El aumento en el consumo de sal es una constante en la alimentación actual, a pesar de la posibilidad de sustituir dicha sustancia por otras menos perjudiciales y de las enfermedades que pueden derivarse de su uso abusivo.
Uno de los principales problemas relacionados con la salud que afectan a la población mundial en el siglo XXI son los cambios registrados en los hábitos de alimentación. La aparición de las cadenas de comida rápida o "fast food", el rápido ritmo de vida y la utilización, cada vez mayor, de comida precocida, ha desembocado en un aumento considerable en el consumo diario de sal por habitante.
RICOS EN SODIO
El consumo de sodio es necesario ya que, gracias a él, el organismo es capaz de mantener el equilibrio iónico y retener el agua suficiente para conseguir un buen nivel de hidratación.

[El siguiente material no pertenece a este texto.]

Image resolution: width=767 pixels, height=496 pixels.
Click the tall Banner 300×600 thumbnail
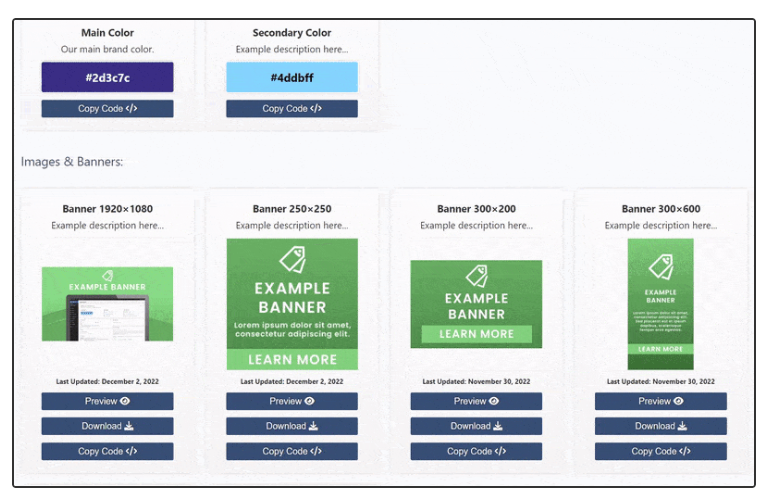point(660,304)
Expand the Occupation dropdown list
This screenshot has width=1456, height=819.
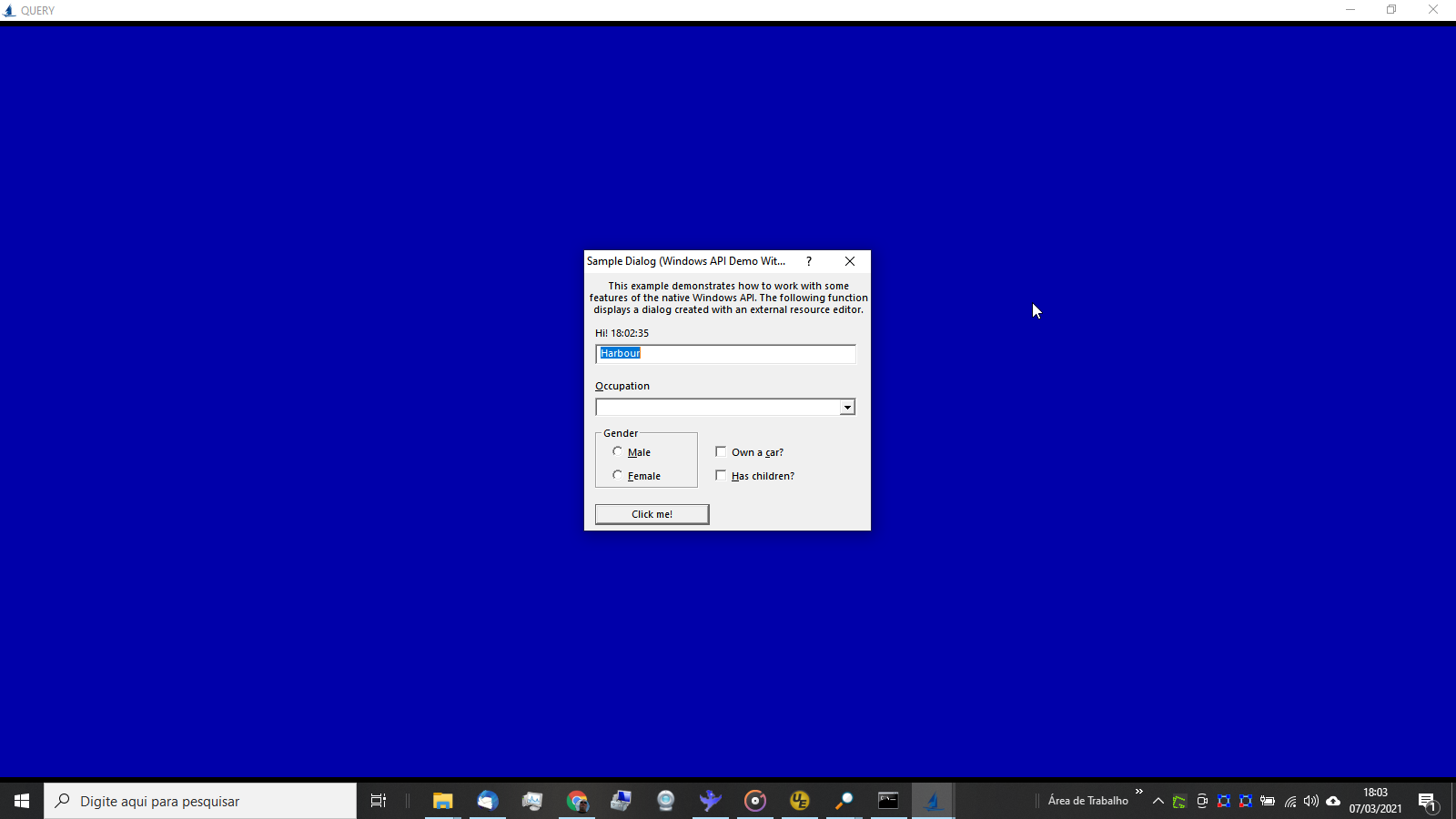(x=847, y=407)
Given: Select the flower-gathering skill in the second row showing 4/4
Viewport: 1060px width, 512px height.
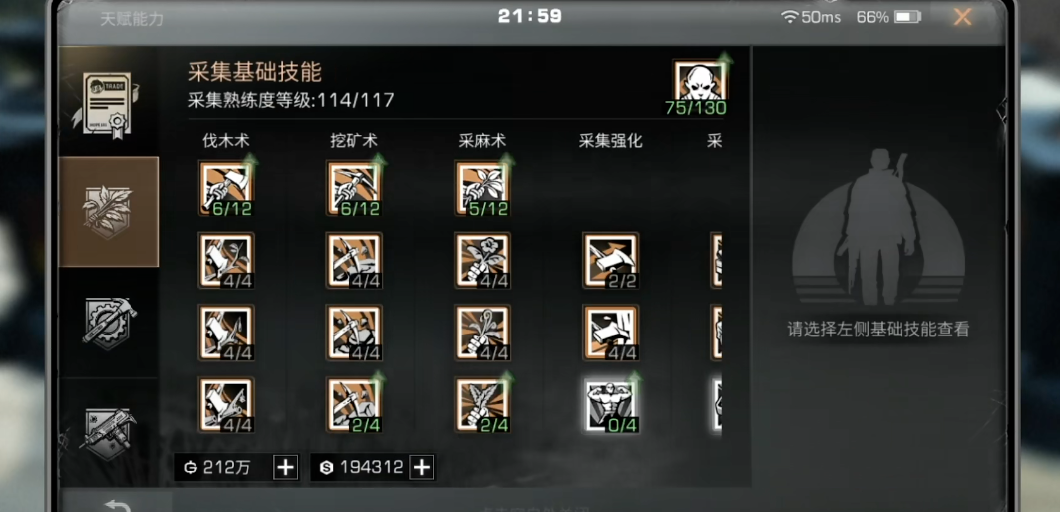Looking at the screenshot, I should (483, 260).
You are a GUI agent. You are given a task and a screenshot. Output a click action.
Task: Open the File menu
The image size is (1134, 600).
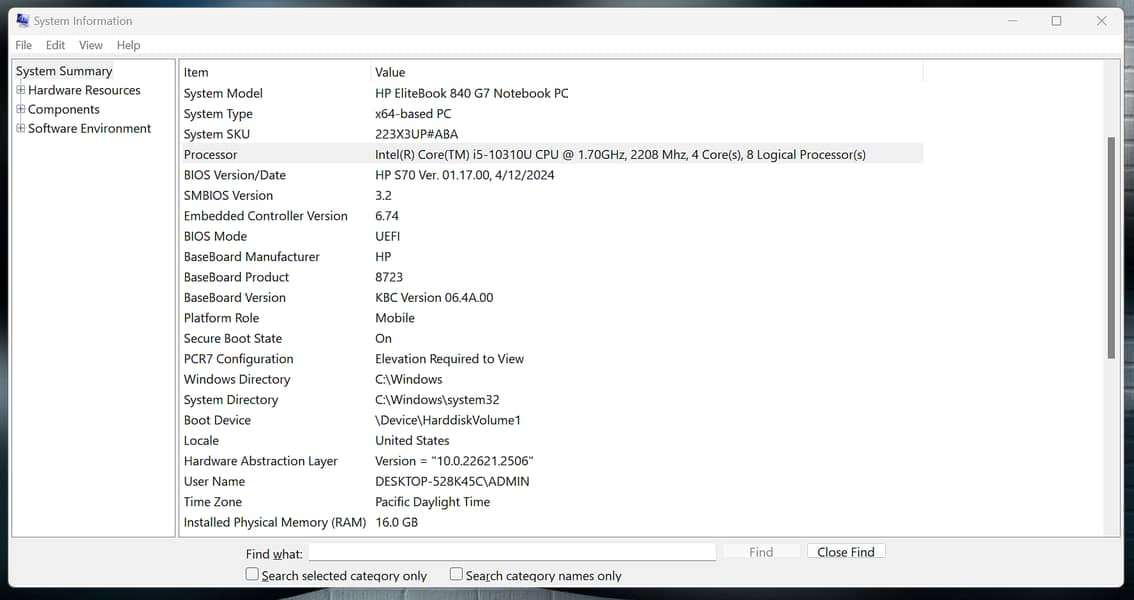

Tal y como ha demostrado un estudio de la Escuela de Salud Pública de Harvard (EE.UU.), "los estadounidenses no disminuyeron el consumo de sal en los últimos 50 años", situación que podría extrapolarse a otros países del globo terráqueo.
Esto se debe a que no sólo hay que pensar en la sal de adicción que nosotros añadimos a los platos, sino que también hay muchos alimentos ricos en sodio.
Esto trae consigo que, la presencia del sodio en nuestra alimentación llegue a situarse por encima de la cifra diaria recomendada por la Organización Mundial de la Salud (OMS) de unos 2.400 miligramos diarios.
En los últimos años se han tomado medidas para lograr una minimización del uso de sodio en las costumbres alimenticias mundiales, llegando a tal punto que la Organización de las Naciones Unidas (ONU) ha apostado por una yodación universal de la sal, de tal manera que con la ingesta diaria normal de sal (unos 3 gramos/día) se puedan cubrir las necesidades diarias de yodo.